Breast tumors consist of various sub-populations of cells or clones, each exhibiting distinct cellular and molecular features. Certain cancer clones can be more 'aggressive' than others within specific tumor microenvironments (TMEs), leading to metastatic progression and resistance to treatment. Identifying the particular genes and pathways that are disrupted in these aggressive cancer cells is crucial for designing novel and targeted treatment approaches.
To accomplish this, we optimised the use of a lentiviral-based barcoding technique (Berthelet, J., et.al., Sci Adv 2021, Serrano, A., et.al., Nat Rev Cancer 2022) where cancer cells from cell lines and patient-derived xenografts are tagged with optical barcodes and transplanted into the mammary fat pads of immunodeficient mice. Upon resection of tumours and collection of metastatic organs at the experimental endpoint, we analysed clonal fate and fitness using flow cytometry and imaging.
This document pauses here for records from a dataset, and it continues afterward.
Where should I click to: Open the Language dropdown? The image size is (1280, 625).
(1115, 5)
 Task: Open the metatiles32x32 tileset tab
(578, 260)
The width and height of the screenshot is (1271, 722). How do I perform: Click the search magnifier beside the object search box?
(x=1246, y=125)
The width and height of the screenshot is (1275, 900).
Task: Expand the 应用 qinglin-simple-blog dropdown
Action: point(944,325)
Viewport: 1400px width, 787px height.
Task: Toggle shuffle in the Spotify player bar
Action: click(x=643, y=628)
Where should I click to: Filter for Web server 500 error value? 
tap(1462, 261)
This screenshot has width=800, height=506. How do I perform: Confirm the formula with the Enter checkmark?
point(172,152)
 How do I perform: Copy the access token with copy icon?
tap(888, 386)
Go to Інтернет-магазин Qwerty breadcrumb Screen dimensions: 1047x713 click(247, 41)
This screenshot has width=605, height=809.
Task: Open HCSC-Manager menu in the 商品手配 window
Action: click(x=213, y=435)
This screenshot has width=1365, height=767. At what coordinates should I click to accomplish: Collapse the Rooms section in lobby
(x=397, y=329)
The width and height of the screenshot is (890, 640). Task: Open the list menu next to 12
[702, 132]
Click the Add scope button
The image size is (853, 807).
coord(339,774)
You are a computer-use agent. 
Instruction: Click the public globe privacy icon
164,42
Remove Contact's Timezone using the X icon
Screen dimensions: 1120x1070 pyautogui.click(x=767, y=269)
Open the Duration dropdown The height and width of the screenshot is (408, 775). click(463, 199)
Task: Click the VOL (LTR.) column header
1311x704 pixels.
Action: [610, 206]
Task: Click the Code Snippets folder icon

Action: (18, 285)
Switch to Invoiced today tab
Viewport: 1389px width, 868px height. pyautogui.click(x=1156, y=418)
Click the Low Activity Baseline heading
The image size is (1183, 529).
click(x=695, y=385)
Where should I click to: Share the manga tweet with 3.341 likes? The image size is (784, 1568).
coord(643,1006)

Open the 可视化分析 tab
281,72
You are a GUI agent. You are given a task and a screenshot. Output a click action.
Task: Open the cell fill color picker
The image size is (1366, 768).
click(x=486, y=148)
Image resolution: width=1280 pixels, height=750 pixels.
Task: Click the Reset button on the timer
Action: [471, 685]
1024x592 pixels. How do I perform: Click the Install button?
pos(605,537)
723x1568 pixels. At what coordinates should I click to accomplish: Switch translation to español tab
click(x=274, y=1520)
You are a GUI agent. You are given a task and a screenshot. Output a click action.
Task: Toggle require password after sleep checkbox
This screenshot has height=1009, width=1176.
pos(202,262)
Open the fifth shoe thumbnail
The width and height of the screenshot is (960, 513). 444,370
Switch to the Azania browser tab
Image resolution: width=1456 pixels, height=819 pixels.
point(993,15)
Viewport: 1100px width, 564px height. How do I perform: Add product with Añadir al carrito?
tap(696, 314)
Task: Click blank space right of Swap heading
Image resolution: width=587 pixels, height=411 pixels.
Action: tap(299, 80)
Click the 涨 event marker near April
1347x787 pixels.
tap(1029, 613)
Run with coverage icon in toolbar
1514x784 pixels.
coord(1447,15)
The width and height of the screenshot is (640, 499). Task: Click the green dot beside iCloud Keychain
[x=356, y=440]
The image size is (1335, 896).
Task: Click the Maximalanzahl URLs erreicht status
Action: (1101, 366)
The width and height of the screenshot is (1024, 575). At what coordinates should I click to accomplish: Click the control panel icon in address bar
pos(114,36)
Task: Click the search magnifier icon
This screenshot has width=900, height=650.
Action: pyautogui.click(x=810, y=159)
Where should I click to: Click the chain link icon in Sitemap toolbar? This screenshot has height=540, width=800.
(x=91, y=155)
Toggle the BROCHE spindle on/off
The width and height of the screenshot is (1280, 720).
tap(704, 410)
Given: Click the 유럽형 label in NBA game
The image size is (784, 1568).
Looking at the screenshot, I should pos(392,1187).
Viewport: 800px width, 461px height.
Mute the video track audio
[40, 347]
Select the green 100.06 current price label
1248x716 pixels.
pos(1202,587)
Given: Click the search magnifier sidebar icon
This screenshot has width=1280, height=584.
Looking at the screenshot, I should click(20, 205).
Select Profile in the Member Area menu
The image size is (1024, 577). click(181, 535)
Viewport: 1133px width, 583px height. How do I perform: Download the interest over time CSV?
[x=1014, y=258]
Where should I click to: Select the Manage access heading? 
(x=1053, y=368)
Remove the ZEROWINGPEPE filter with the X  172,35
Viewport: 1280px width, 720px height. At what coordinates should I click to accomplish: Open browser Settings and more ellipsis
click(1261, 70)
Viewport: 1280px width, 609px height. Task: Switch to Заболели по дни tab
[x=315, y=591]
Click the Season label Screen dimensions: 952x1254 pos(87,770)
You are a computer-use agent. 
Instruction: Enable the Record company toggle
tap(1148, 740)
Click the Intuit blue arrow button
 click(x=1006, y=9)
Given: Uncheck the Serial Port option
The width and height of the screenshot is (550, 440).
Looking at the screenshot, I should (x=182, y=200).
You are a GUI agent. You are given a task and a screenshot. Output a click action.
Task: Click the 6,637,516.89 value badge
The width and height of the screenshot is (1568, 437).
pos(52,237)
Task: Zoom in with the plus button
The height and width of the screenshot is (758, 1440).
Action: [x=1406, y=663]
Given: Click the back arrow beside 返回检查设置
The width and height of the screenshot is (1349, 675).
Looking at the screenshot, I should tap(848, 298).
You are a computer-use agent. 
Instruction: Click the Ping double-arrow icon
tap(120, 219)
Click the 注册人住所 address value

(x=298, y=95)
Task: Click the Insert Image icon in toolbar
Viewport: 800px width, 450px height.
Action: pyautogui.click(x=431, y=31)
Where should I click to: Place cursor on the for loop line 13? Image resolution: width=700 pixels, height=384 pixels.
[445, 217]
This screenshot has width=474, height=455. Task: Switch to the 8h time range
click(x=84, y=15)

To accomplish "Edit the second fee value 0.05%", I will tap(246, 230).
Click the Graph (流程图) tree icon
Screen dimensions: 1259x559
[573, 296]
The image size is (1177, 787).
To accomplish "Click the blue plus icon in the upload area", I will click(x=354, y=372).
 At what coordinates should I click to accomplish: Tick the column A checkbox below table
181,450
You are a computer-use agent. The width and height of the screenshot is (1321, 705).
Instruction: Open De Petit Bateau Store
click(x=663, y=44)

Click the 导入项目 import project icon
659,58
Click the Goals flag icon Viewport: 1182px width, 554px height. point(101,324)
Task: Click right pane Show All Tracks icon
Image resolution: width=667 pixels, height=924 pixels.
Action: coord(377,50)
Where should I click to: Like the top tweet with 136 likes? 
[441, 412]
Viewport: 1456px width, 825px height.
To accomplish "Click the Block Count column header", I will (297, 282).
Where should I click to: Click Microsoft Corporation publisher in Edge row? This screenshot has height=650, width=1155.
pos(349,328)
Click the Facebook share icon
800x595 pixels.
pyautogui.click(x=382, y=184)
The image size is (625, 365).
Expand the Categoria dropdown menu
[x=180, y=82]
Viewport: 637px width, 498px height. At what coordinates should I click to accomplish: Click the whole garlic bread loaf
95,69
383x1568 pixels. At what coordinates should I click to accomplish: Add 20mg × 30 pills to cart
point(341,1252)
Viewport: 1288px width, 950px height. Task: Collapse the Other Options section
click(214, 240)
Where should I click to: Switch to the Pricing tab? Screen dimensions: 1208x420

The subsequent molecular characterisation of individual clones was determined by bulk and single-cell RNA sequencing. We also leverage the use of these barcoded models to investigate the mechanisms of innate and acquired resistance to Sacituzumab Govitecan (SG), a drug recently approved for the treatment of patients with advanced breast cancer.
Our studies revealed unique gene signatures and pathways associated with preferential organ tropism (in the lungs, liver and brain TMEs) and SG resistance. This comprehensive analysis, being currently validated using autopsy samples and patient databases, will support the design of new predictive markers and targeted therapies for metastatic breast cancer.